• **LISTED RECORDS**
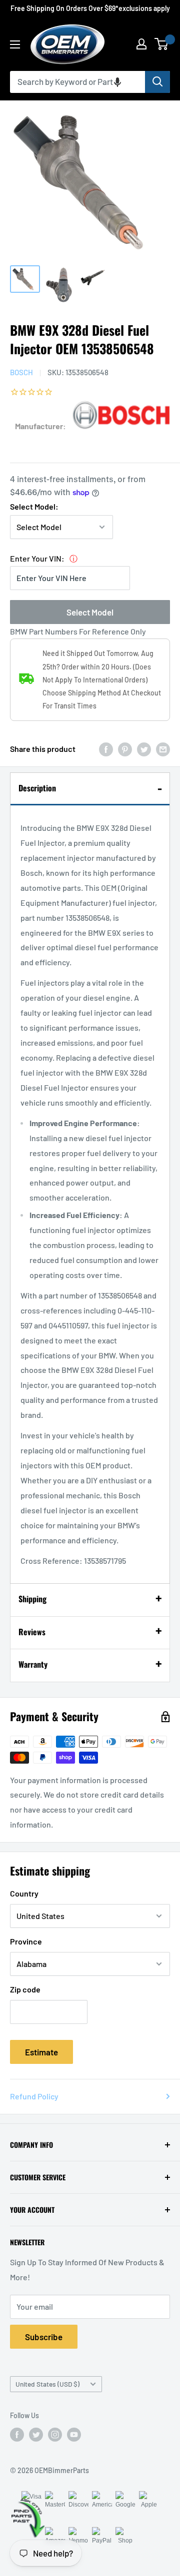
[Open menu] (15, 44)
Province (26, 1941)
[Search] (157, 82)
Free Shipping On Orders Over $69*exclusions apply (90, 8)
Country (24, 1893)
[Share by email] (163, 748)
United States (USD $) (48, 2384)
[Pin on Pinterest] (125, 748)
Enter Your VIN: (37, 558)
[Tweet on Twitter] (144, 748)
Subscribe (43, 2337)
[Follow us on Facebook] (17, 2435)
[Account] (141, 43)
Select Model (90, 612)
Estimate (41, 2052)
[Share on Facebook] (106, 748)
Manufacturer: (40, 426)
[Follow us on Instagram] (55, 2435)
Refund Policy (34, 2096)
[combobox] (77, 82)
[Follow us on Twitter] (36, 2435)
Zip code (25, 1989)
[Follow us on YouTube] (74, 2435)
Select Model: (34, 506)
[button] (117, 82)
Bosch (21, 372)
---
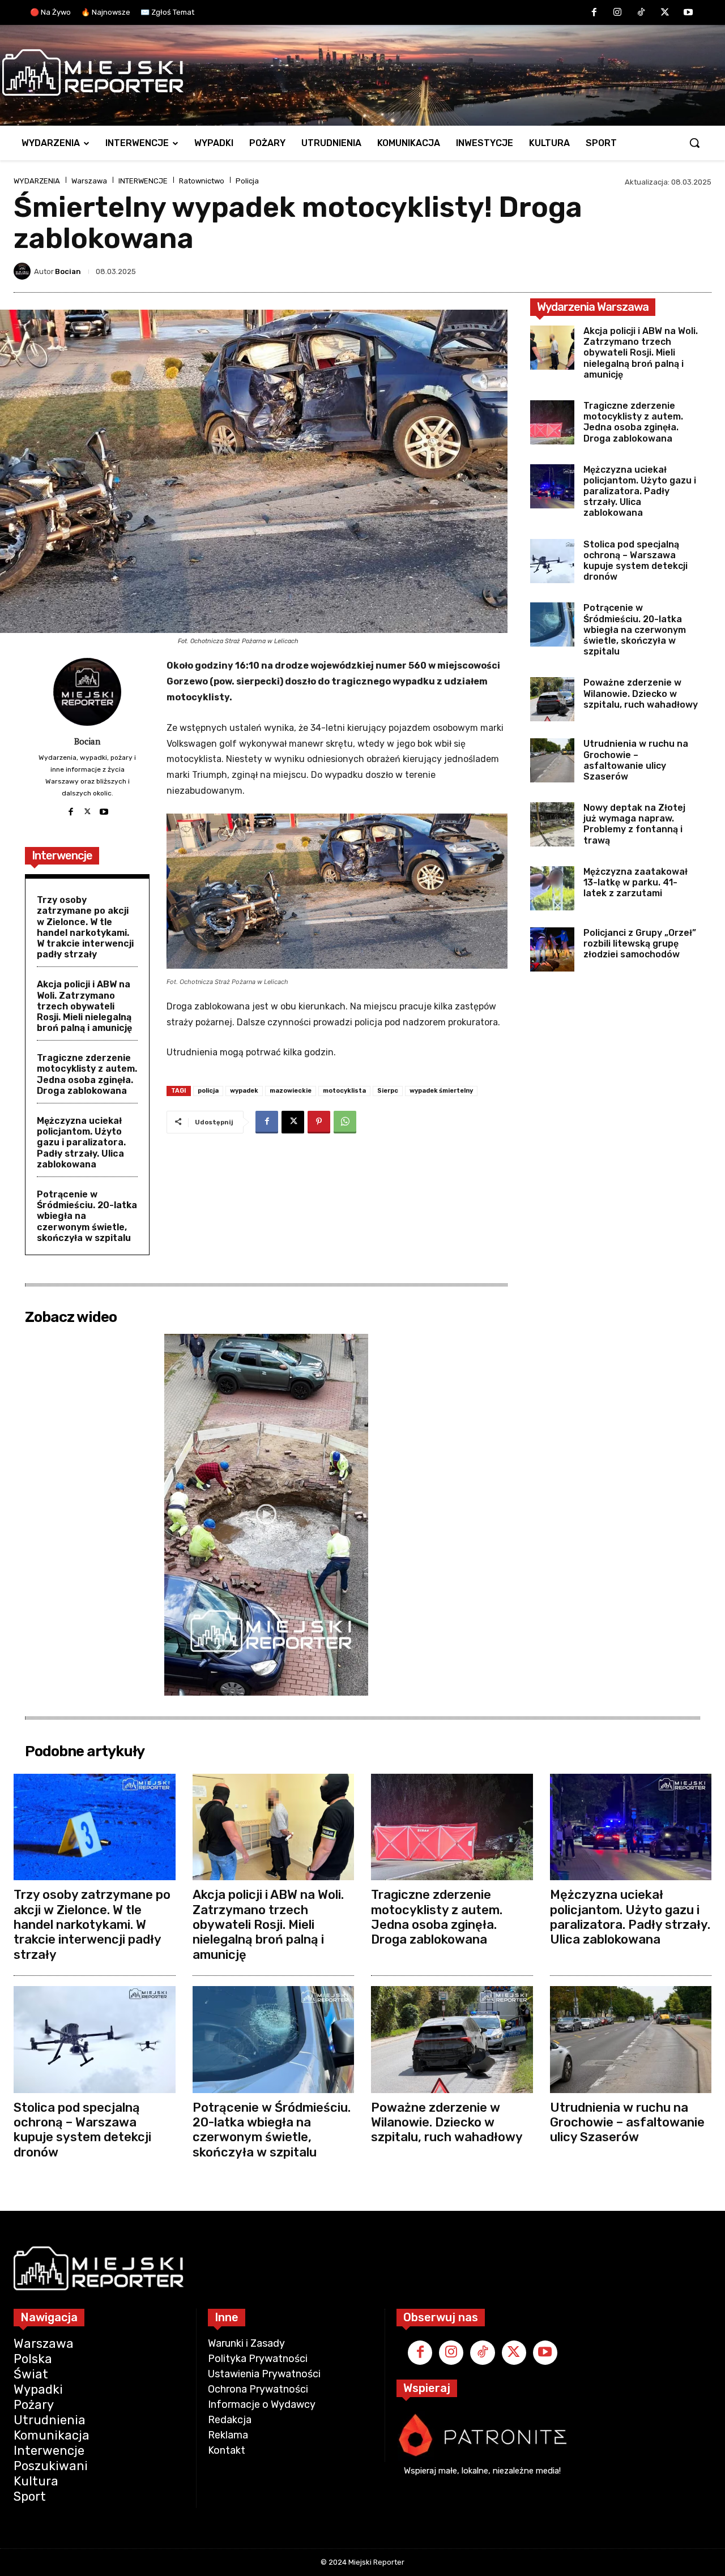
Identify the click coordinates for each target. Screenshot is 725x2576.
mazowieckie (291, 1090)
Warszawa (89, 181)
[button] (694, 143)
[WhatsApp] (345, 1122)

• **YOUR OBJECTIVE**
What is needed is a verbatim copy of every line in the records above from the one containing "Identify the click" down to the one containing "[WhatsApp] (345, 1122)", both included, and nothing more.

• **SOLUTION TO THIS PROBLEM**
Identify the click coordinates for each target. Screenshot is 725x2576.
mazowieckie (291, 1090)
Warszawa (89, 181)
[button] (694, 143)
[WhatsApp] (345, 1122)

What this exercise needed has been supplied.